It must be realized that in complete plants, composed not only of borosilicate glass, but also including other materials such as PTFE. The recommend max. operating temperature is 200°C, Operating temperatures may have to be modified so as to compensate for the effects of other factors such as pressure, thermal cycling, rapid heating & cooling etc.
The degree of thermal shock (usually defined as sudden chilling or heating) which it can withstand depends on many factors such as stresses due to operating conditions, stresses imposed in supporting the equipment, the wall thickness of the glass. It is therefore undesirable to give sudden temperature changes. But up to 120° C can be accommodated.
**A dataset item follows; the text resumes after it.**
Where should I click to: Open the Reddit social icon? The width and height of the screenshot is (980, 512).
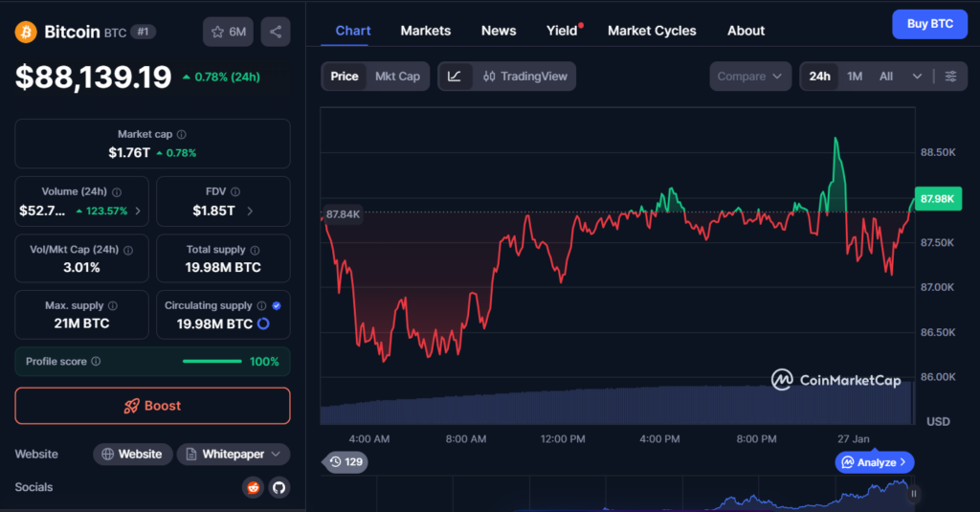click(x=254, y=487)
At sub zero temperature, the tensile strength of borosilicate glass tends to increase and equipment can be used with safety at temperatures as low as -50°C for Xtrong end components.
The last two decades have seen the new or further developments of particularly corrosion resistant plant construction materials. Typical examples of these are PTFE, tantalum, titanium, graphite and of course Borosilicate 3.3 Glass.
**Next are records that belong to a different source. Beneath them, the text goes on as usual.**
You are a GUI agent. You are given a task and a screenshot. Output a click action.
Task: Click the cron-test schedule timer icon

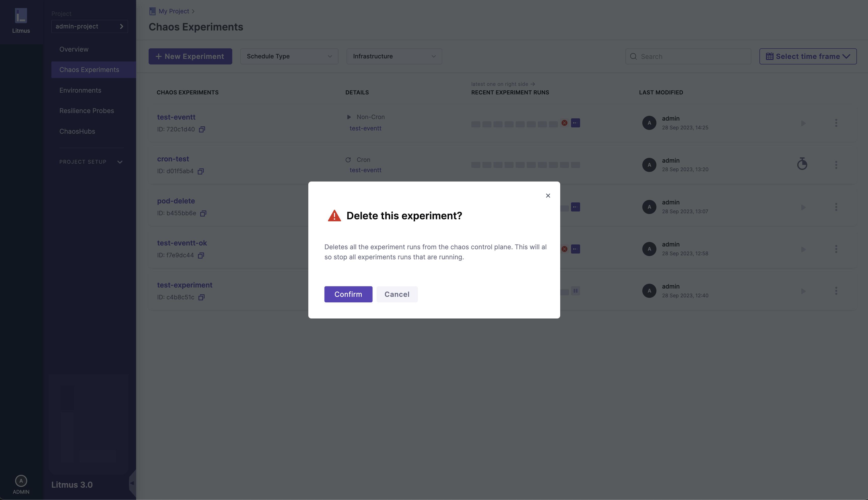[802, 164]
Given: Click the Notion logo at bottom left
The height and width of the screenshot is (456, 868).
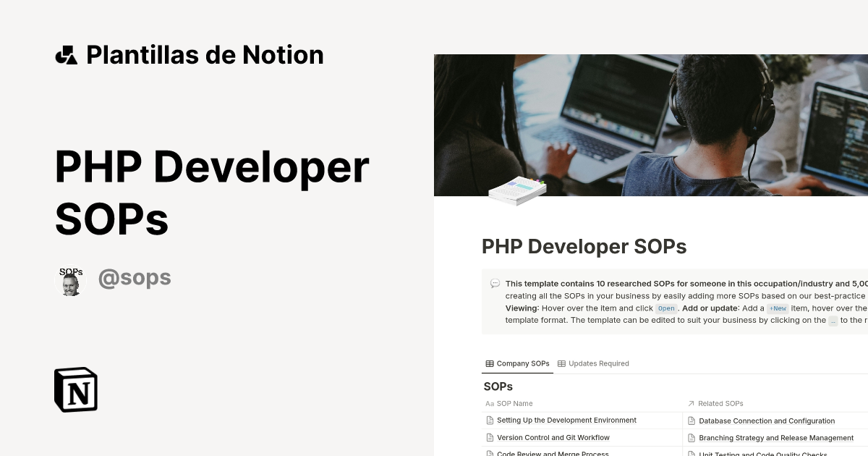Looking at the screenshot, I should [x=75, y=389].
The combination of different corrosion resistant materials with the utilization of the specific advantages of each permits both safe and economic construction.
Borosilicate glass with PTFE is of particularly decisive importance for construction of glass installation for example. In seals, bellows, stirrers, pumps, heat exchangers, column inserts etc.
PTFE is used in above because of its excellent mechanical & thermal properties. They have near universal fluid compatibility. Wear life when compared with others is very low. Particularly PTFE is maintenance free and have cryogenic stability with non wetting property.
Service temperature of PTFE is considered as -50°C to +200° C.